In both cases, we are passing a "block" (the bit inside { } or do end) to the map method of a Range object. In Python, one could imagine doing

python
doubled = range(10).map(lambda x: 2 * x)

... except that range has no such method. The unifying feature in Ruby is that Enumerable is itself a class with many methods, while Python's iterators are not equipped with any useful methods beyond what is absolutely necessary for them to work. Even the basic for loop can be performed with Enumerable.each in Ruby. Because any code can go in a block, they can act like super-powered Python lambda functions, allowing you to express multi-step operations while maintaining forward flow.

Note that the Ruby version of the map is in noun-verb order, while the original Python examples are in verb-noun order. Noun-verb feels more natural to me: I want to know what we're operating on before I know what the operation is. Of course, that thing might be abstract (an interface, or a duck-typed object, etc.), but I want to understand the context of the action we're about to take.

Mutation is the Enemy

One must be very careful when deciding whether an interface should be fluent. A good way to decide is to look at possible side effects that might happen in the fluent call chain: if there are any, you probably shouldn't provide a fluent interface.

Fluent interfaces are most effective when they describe a chain of transformations, returning a new object from each method in the chain. The examples above are all, well, examples of this. Guido van Rossum sums it up in this Python-Dev post from 2003:

I'd like to explain once more why I'm so adamant that sort() shouldn't return self.

This comes from a coding style (popular in various other languages, I believe especially Lisp revels in it) where a series of side effects on a single object can be chained like this:

python
x.compress().chop(y).sort(z)

which would be the same as

python
x.compress()
x.chop(y)
x.sort(z)

I find the chaining form a threat to readability; it requires that the reader must be intimately familiar with each of the methods. The second form makes it clear that each of these calls acts on the same object, and so even if you don't know the class and its methods very well, you can understand that the second and third call are applied to x (and that all calls are made for their side-effects), and not to something else.

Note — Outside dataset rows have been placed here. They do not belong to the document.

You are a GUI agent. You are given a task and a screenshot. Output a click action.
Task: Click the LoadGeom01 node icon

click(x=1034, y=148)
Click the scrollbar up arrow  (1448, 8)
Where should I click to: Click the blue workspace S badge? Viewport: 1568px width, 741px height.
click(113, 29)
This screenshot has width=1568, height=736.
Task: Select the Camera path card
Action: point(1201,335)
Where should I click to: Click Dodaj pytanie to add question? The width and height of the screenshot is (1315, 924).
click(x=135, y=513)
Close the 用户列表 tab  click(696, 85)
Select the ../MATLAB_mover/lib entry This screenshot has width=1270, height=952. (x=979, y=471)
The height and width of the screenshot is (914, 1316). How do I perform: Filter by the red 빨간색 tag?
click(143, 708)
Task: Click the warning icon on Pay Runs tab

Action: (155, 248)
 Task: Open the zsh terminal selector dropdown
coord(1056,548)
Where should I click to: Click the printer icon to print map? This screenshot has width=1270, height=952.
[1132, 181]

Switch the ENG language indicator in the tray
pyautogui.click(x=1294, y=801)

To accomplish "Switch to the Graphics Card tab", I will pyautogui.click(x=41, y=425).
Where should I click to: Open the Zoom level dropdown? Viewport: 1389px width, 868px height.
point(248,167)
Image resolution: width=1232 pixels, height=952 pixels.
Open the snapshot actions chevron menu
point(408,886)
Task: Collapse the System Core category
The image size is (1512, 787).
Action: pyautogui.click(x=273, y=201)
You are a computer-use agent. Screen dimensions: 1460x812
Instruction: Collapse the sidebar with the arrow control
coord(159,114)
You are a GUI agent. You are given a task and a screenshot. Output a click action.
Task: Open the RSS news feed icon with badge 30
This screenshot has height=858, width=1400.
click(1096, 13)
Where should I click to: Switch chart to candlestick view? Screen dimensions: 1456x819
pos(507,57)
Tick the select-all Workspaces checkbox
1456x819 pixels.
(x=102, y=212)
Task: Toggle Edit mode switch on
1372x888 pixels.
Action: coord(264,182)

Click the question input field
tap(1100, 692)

I'd like to reserve chaining for operations that return new values, like string processing operations:

python
y = x.rstrip("\n").split(":").lower()

There are a few standard library modules that encourage chaining of side-effect calls (pstat comes to mind). There shouldn't be any new ones; pstat slipped through my filter when it was weak.

Of course, Python has good support for keyword arguments with optional default values, which largely eliminates the need for the Builder pattern that is popular in some languages. There will always be exceptions where a fluent interface might make sense even with underlying mutation.

Lessons for Everyday Programming

The discussion in this post so far has been rather philosophical. What do I actually try to do while writing code on a day-to-day basis?

  1. Turn complex operations, especially ones that mix "nouns" and "verbs", into patterns like verb(noun, noun, ...), noun.verb(noun, noun).verb(noun), or verb(verb(noun)), where the control flow moves exclusively from either left-to-right or inside-to-outside, without needing to jump around. This improves the readability of the main code path. (at the expense of shuffling complexity into many small functions/methods, which I consider an acceptable tradeoff).
  2. In Python, use properties liberally to capture simple computations. This inverts the noun-verb order (noun.property instead of compute(noun)) and makes it easier to chain operations. (This is usually good for encapsulation anyway.)
  3. Think carefully before writing a method that mutates and also returns self. Mutating method calls should be isolated to their own line of code, and preferably have a very explicit name. If you simply must mutate in a chained method call, do it at the end of the chain.

These aren't rules, and I don't follow them religiously. But I'd like to think I have them in the back of my mind, especially when refactoring existing code.